_Your instructions_.
Return each line of the data below verbatim; pictures are to be left out.

*** Opening Entries provided ***

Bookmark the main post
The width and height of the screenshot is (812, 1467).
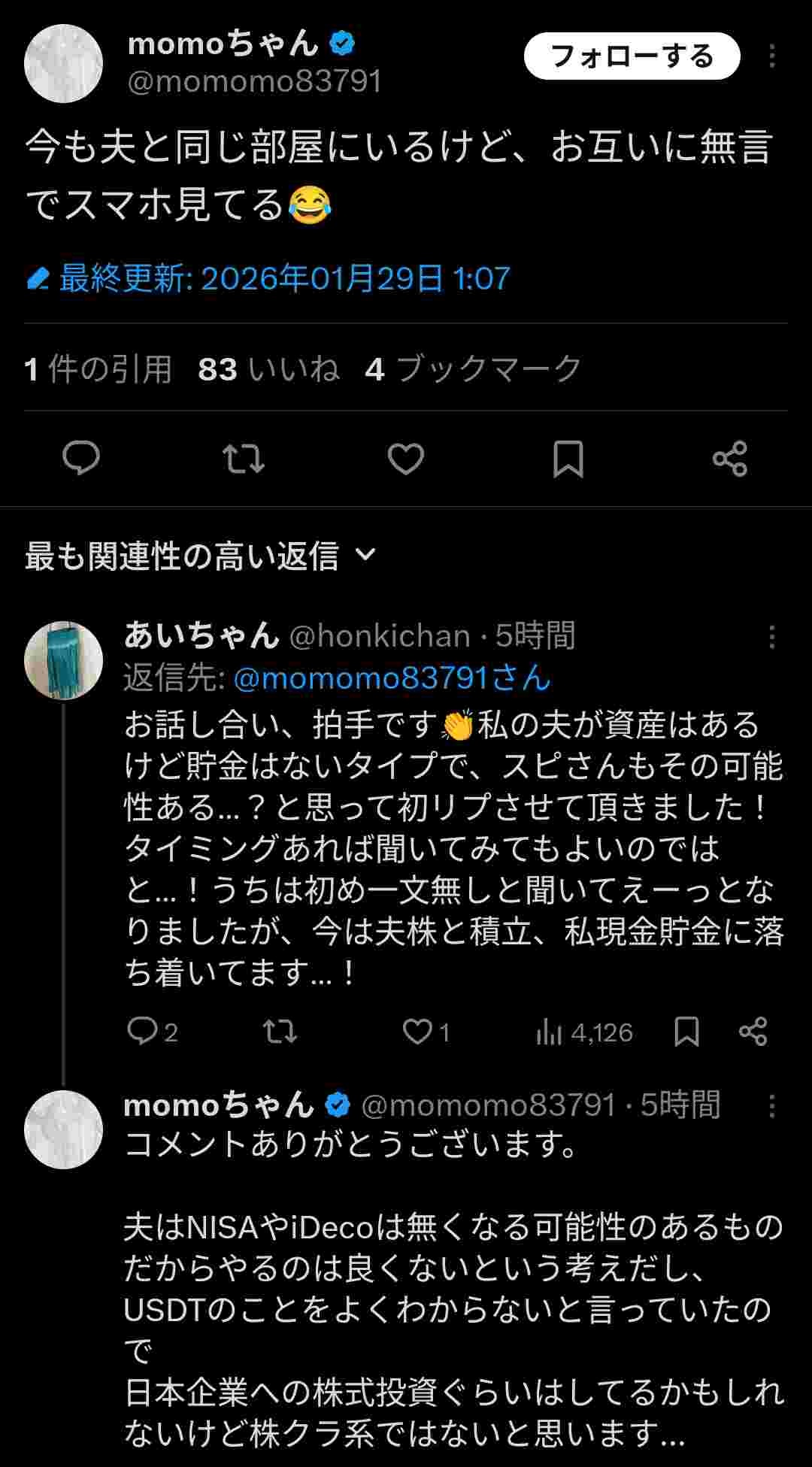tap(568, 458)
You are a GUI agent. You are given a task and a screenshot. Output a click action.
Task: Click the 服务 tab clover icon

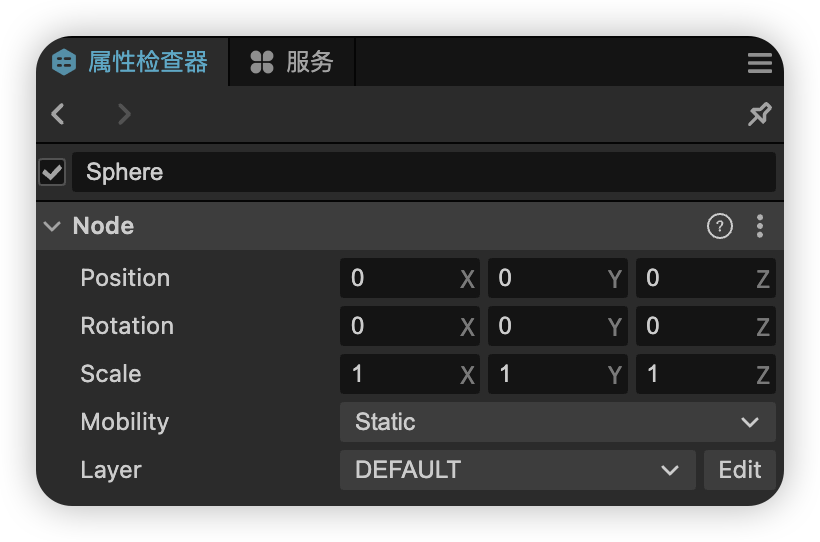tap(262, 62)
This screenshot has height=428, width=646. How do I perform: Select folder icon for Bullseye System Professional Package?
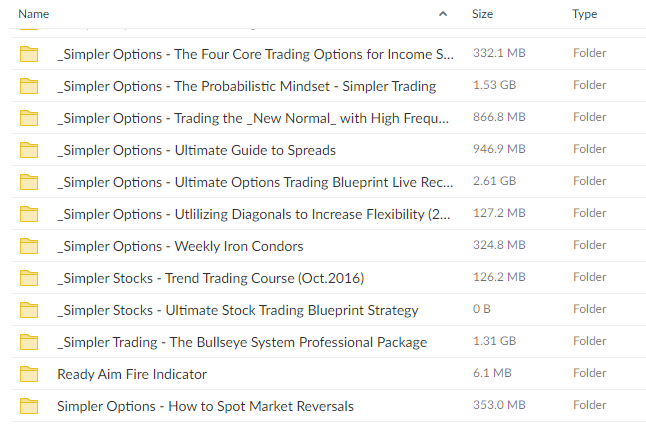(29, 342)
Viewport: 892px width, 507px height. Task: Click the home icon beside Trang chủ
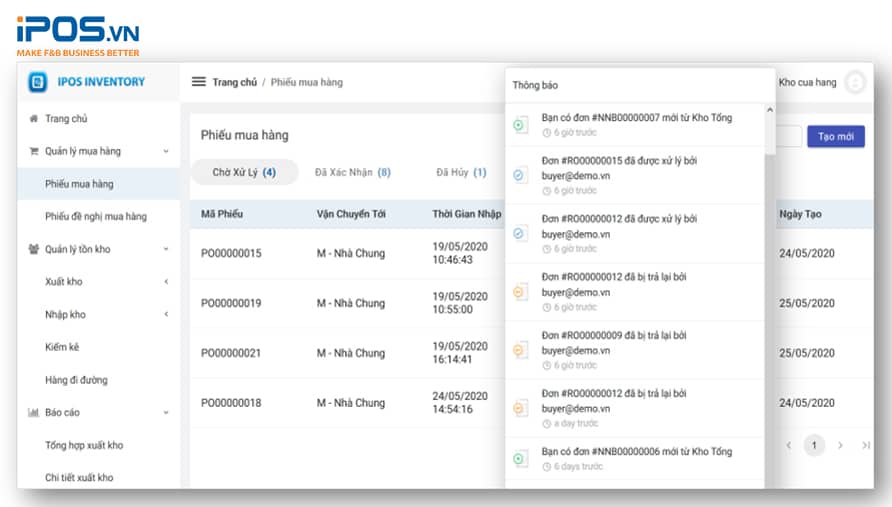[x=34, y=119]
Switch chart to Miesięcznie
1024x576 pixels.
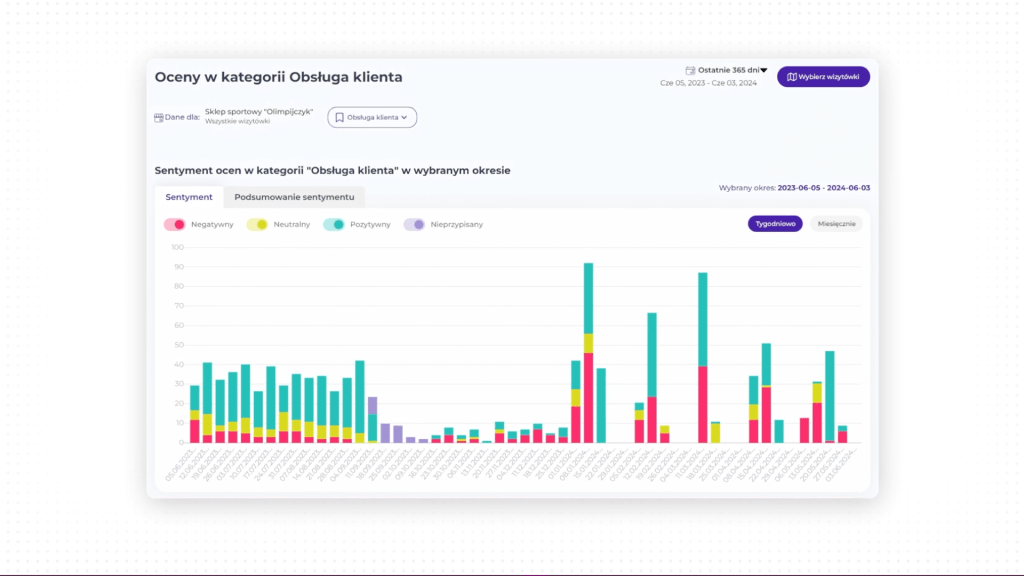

*** Closing Entries provided ***

_Task solution_.
Bookmark the main post
The width and height of the screenshot is (812, 1467).
tap(568, 458)
You are a GUI agent. You are given a task and a screenshot. Output a click action.
Task: Click the 服务 tab clover icon

tap(262, 62)
This screenshot has height=428, width=646. How do I perform: Select folder icon for Bullseye System Professional Package?
(29, 342)
Viewport: 892px width, 507px height. Task: Click the home icon beside Trang chủ
[x=34, y=119]
Switch chart to Miesięcznie
1024x576 pixels.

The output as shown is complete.